The best tip I can make for caregiving is that when you do your best you won’t ever have to second guess “What would have happened if only I had…?”
Sometimes it sucks to be a caregiver because you can see things which other people are completely oblivious to. I can’t tell you what it takes for you to become a better caregiver. I did my best to tell you what it took for me to become a better caregiver. You are responsible for giving care to your care-receiver. You want help? Too bad. Find it yourself. You want support? Tough luck. Maybe its there and maybe it isn’t. You want somebody there to listen? Who has time to hear your sniveling? Nobody knows the future. How do you expect your little fears will be alleviated? Others have been through it. They paid the price: the fighting, the wins, the losses. Now you must do the same.

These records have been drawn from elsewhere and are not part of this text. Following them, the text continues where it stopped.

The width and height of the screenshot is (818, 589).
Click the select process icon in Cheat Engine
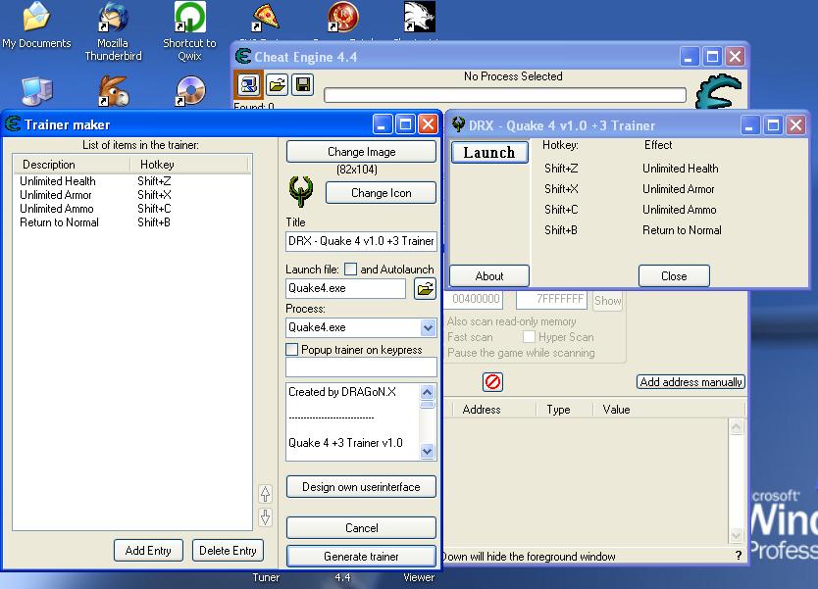coord(249,84)
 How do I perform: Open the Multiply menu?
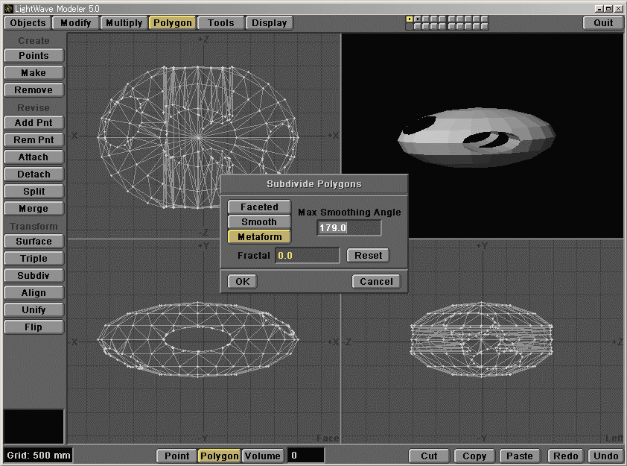pos(123,22)
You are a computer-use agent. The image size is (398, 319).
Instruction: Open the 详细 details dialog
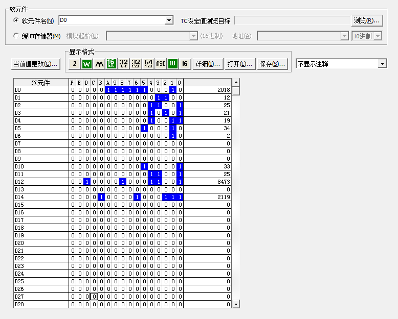[x=208, y=64]
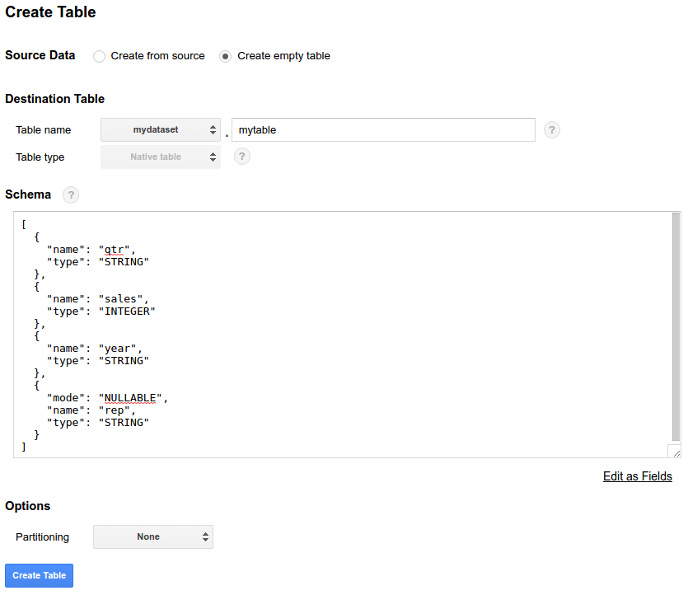The width and height of the screenshot is (688, 595).
Task: Open the help icon beside the Schema heading
Action: (72, 195)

Possibly this (the previous) account of becoming a caregiver is in fact knowing the future. Allow this characterization to represent “the way it has always been” and then the stretch to “the way it will always be” isn’t so difficult to believe.
If you can be one of those who admits “I never knew caregiving was so alienating” then maybe your obliviousness can be reconciled and your soul reawakened.
But maybe you remain unaware and the day comes when possibly you do or don’t do your best. And your care-receiver is or isn’t affected. And so on until one day you find yourself on another shore. Will the “Ah ha” moment beat you there?